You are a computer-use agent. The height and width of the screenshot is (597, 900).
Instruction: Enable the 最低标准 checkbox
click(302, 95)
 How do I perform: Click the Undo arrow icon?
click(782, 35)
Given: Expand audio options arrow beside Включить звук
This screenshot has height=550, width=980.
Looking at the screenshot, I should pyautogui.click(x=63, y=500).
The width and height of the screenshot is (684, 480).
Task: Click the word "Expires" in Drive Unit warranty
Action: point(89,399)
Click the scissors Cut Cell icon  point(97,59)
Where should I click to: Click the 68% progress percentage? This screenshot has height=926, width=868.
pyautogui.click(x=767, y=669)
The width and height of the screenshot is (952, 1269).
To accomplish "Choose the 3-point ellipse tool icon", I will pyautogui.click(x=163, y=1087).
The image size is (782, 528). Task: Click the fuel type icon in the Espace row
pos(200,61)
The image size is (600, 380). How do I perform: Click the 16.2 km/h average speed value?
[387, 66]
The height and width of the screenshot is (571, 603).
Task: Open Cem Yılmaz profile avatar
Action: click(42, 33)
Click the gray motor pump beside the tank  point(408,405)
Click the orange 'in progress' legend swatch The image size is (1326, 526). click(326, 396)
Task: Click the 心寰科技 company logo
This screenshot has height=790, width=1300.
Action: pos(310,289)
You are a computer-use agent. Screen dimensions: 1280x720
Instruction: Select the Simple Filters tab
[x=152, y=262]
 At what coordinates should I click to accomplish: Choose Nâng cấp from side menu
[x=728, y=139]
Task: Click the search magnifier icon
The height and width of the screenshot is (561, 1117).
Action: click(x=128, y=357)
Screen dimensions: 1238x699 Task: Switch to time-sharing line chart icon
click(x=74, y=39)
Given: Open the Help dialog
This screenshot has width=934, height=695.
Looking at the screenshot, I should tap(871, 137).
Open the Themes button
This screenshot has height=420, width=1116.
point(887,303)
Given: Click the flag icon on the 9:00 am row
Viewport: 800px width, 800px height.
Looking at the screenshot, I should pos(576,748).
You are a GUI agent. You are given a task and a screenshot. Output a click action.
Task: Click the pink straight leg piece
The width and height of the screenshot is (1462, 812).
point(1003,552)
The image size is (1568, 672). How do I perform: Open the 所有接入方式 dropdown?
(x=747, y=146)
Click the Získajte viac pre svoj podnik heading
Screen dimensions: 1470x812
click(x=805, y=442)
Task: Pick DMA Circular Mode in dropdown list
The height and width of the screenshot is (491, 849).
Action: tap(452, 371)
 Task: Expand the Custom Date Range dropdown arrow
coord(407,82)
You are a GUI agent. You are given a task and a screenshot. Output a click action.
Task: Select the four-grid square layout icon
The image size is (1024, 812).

════

> [The task] Return the material in full. Each line must match.

> [Answer section]
You are a computer-use agent. The height and width of the screenshot is (597, 900).
Instruction: Enable the 最低标准 checkbox
click(302, 95)
 How do I perform: Click the Undo arrow icon?
click(782, 35)
Given: Expand audio options arrow beside Включить звук
This screenshot has height=550, width=980.
Looking at the screenshot, I should pyautogui.click(x=63, y=500).
The width and height of the screenshot is (684, 480).
Task: Click the word "Expires" in Drive Unit warranty
Action: point(89,399)
Click the scissors Cut Cell icon  point(97,59)
Where should I click to: Click the 68% progress percentage? This screenshot has height=926, width=868.
pyautogui.click(x=767, y=669)
The width and height of the screenshot is (952, 1269).
To accomplish "Choose the 3-point ellipse tool icon", I will pyautogui.click(x=163, y=1087).
The image size is (782, 528). Task: Click the fuel type icon in the Espace row
pos(200,61)
The image size is (600, 380). How do I perform: Click the 16.2 km/h average speed value?
[387, 66]
The height and width of the screenshot is (571, 603).
Task: Open Cem Yılmaz profile avatar
Action: click(42, 33)
Click the gray motor pump beside the tank  point(408,405)
Click the orange 'in progress' legend swatch The image size is (1326, 526). click(326, 396)
Task: Click the 心寰科技 company logo
This screenshot has height=790, width=1300.
Action: pos(310,289)
You are a computer-use agent. Screen dimensions: 1280x720
Instruction: Select the Simple Filters tab
[x=152, y=262]
 At what coordinates should I click to accomplish: Choose Nâng cấp from side menu
[x=728, y=139]
Task: Click the search magnifier icon
The height and width of the screenshot is (561, 1117).
Action: click(x=128, y=357)
Screen dimensions: 1238x699 Task: Switch to time-sharing line chart icon
click(x=74, y=39)
Given: Open the Help dialog
This screenshot has width=934, height=695.
Looking at the screenshot, I should tap(871, 137).
Open the Themes button
This screenshot has height=420, width=1116.
point(887,303)
Given: Click the flag icon on the 9:00 am row
Viewport: 800px width, 800px height.
Looking at the screenshot, I should pos(576,748).
You are a GUI agent. You are given a task and a screenshot. Output a click action.
Task: Click the pink straight leg piece
The width and height of the screenshot is (1462, 812).
point(1003,552)
The image size is (1568, 672). How do I perform: Open the 所有接入方式 dropdown?
(x=747, y=146)
Click the Získajte viac pre svoj podnik heading
Screen dimensions: 1470x812
click(x=805, y=442)
Task: Pick DMA Circular Mode in dropdown list
The height and width of the screenshot is (491, 849).
Action: tap(452, 371)
 Task: Expand the Custom Date Range dropdown arrow
coord(407,82)
You are a GUI agent. You are given a task and a screenshot. Output a click action.
Task: Select the four-grid square layout icon
The image size is (1024, 812).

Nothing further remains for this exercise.